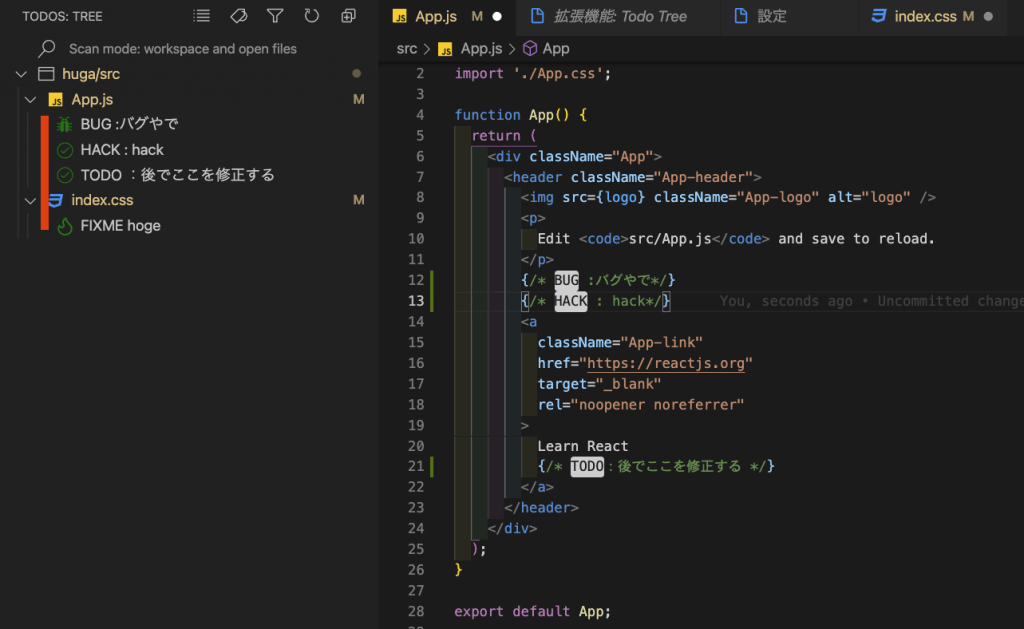Follow the https://reactjs.org link in code
Image resolution: width=1024 pixels, height=629 pixels.
(669, 363)
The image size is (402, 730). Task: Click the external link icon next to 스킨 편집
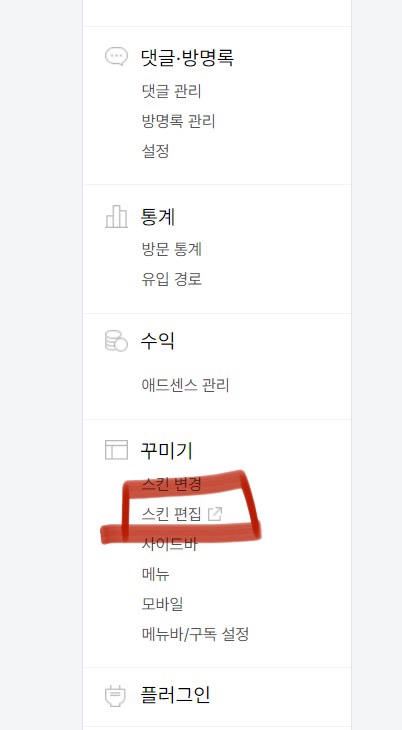point(215,514)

The task —
In the answer, include exactly the lines from the one containing "The image size" through the end of the records above and no pictures at all.

Result below —
The image size is (402, 730). Task: Click the external link icon next to 스킨 편집
point(215,514)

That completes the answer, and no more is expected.